— Begin SELECTED EXTRACT —

Along Cockburn Town’s scenic shoreline, the Turks and Caicos National Museum outlines the visits of Glenn and Carpenter after their historic missions. It also showcases the archipelago’s geography and history along with cannon fragments, pottery pieces and other artifacts of the 1513 Molasses Reef Wreck, the oldest European shipwreck discovered in the Western Hemisphere. Some believe it could be Columbus’s Pinta.
An exhibit at Grand Turk’s cruise terminal celebrates John Glenn’s splashdown, as does a Friendship 7 replica outside the island’s international airport. Inland, former salt ponds or “salinas” are testament to the past salt industry. The Salt Museum explains how it all started when late 17th century Bermudan salt rakers first settled on Grand Turk.

— End SELECTED EXTRACT —
— Begin RECORDS —

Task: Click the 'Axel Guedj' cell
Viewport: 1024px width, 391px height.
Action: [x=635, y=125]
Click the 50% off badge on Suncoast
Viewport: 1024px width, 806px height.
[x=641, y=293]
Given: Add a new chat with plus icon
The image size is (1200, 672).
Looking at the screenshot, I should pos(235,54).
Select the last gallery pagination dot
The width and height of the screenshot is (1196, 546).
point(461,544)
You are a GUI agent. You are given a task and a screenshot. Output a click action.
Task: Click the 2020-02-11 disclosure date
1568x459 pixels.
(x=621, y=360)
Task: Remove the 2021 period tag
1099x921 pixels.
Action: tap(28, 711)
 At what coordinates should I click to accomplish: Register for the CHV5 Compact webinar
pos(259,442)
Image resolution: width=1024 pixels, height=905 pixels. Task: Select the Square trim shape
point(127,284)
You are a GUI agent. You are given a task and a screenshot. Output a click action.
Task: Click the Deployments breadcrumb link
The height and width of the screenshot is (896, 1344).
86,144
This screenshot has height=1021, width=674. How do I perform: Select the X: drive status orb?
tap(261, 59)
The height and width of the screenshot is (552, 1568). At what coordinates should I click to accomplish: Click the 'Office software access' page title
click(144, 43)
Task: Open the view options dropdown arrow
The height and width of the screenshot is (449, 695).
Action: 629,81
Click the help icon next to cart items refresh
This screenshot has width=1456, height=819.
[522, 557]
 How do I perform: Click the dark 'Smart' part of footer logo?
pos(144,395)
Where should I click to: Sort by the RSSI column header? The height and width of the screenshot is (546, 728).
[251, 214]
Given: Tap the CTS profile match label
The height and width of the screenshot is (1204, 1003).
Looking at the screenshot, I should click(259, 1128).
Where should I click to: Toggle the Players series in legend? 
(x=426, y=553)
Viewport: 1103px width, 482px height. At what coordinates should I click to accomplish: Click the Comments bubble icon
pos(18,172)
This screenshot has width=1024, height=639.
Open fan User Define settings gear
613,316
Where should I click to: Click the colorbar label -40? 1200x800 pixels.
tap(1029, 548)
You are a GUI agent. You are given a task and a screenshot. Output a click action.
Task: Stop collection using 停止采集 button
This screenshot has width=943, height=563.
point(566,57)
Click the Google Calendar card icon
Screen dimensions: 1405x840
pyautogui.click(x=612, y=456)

— End RECORDS —

§ REQUIRED TASK: Pick up the Grand Turk passage after its last sentence and continue it.

§ RESULT OF THE TASK:
As for fun in the sun, I kayaked tranquil waters off Pillory Beach at the Bohio Dive Resort, and walked the quiet leeward beaches outside the Osprey Beach Hotel where I stayed for my three day visit. I also relaxed for three days on Providenciales, Turks and Caicos’ most populated island lined with resorts and miles of beaches. But a highlight for me was snorkeling and swimming with stingrays during an excursion from Grand Turk to tiny Gibb’s Cay, where docile stingrays swimming in the wild freely ease up to shore.